I am unable to prove this Trigonometric Identity

Question

Can you please prove this identity:

$\displaystyle\frac{\cot A + \csc A - 1}{\cot A- \csc A + 1} = \frac{1+ \cos A}{\sin A}$

Answer 1

HINT:

Method $\#1:$

Set $\displaystyle1=\csc^2A-\cot^2A$ either in the numerator or in the denominator and try to take out the common factors.

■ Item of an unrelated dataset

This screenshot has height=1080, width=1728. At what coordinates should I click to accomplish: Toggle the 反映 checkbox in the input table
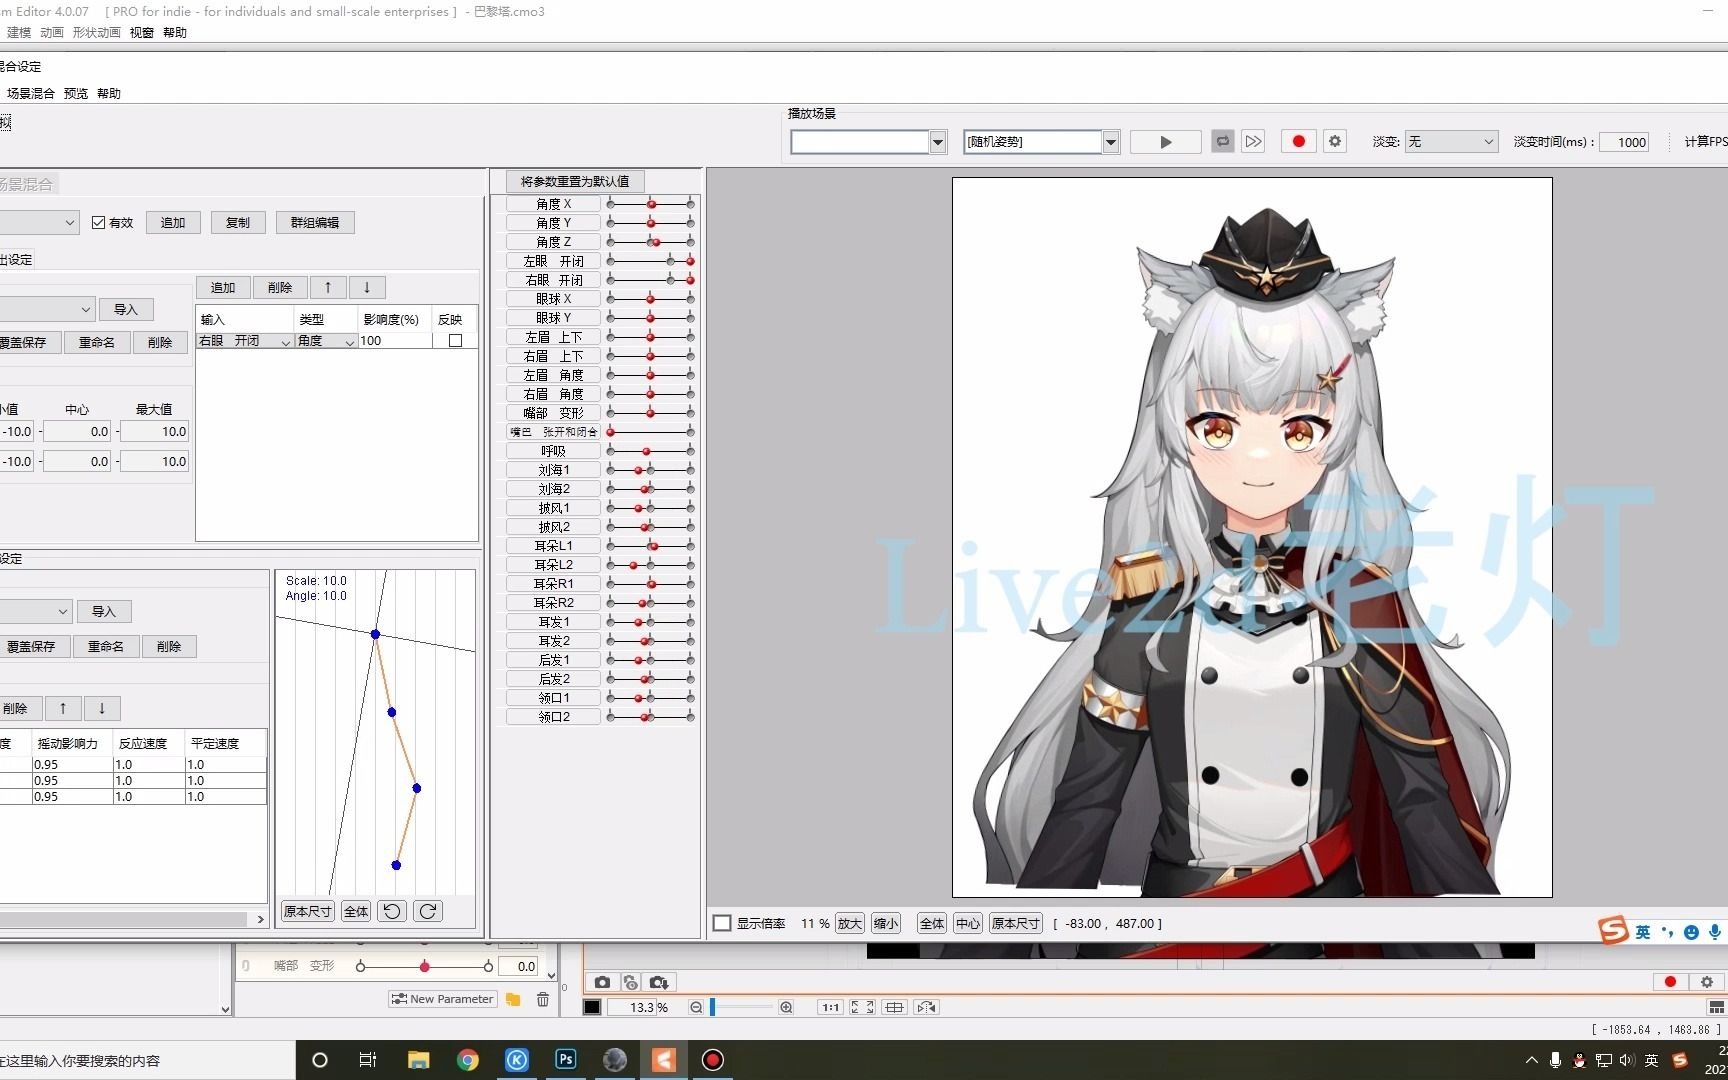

Observe that $\displaystyle\frac{1+\cos A}{\sin A}=\csc A+\cot A$

Method $\#2:$

Multiply out the numerator & the denominator of the Left Side by $\sin A$

$$\frac{\cot A+\csc A-1}{\cot A-\csc A+1}=\frac{\cos A+1-\sin A}{\cos A-1+\sin A}$$

$$=\frac{(\cos A+1-\sin A)\sin A}{(\cos A-1+\sin A)\sin A}$$

Now from the numerator,

$\displaystyle(\cos A+1-\sin A)\sin A=(1+\cos A)\sin A-\sin^2A$ $\displaystyle=(1+\cos A)\sin A-(1-\cos^2A)=(1+\cos A)(\sin A-1+\cos A)$

Method $\#3:$

Multiply out the numerator & the denominator of the Left Side by $1+\cos A$

Answer 2

Let's try writing the left side using $\sin A$ and $\cos A$ only, and then simplifying it to make it look like the right side. Using the fact that $$ \cos A = \frac{\cos A}{\sin A} \quad \mbox{and} \quad \csc A = \frac{1}{\sin A}$$ the left side turns into $$ \frac{\frac{\cos A}{\sin A} + \frac{1}{\sin A} - 1}{\frac{\cos A}{\sin A} - \frac{1}{\sin A} + 1}.$$ To simplify this further, let's try to make only one fraction on the top and bottom. We need a common denominator of $\sin A$ in both fractions. Writing $1$ as $\frac{\sin A}{\sin A}$ will give us $$ \frac{\frac{\cos A}{\sin A} + \frac{1}{\sin A} - \frac{\sin A}{\sin A}}{\frac{\cos A}{\sin A} - \frac{1}{\sin A} + \frac{\sin A}{\sin A}} = \frac{\frac{\cos A + 1 - \sin A}{ \sin A}}{\frac{\cos A - 1 + \sin A}{\sin A}} = \frac{\cos A + 1 - \sin A}{ \sin A} \cdot \frac{\sin A}{\cos A - 1 + \sin A}.$$ Cancelling out $\sin A$ and regroupin the terms will give us $$\frac{(\cos A - \sin A) + 1}{(\cos A + \sin A) - 1}.$$

From here, multiply the entire fraction by the conjugate of the bottom, which is $(\cos A + \sin A) + 1$. This will give you $$\frac{\cos^2 A - \sin^2 A + 2 \cos A + 1}{cos^2 A + 2\cos A \sin A + \sin^2 A - 1}.$$ Using the Pythagorean Identity $\cos^2 A + \sin^2 A = 1$ on the top and bottom (along with a little simplifying) will give you $\dfrac{1 + \cos A}{\sin A}$.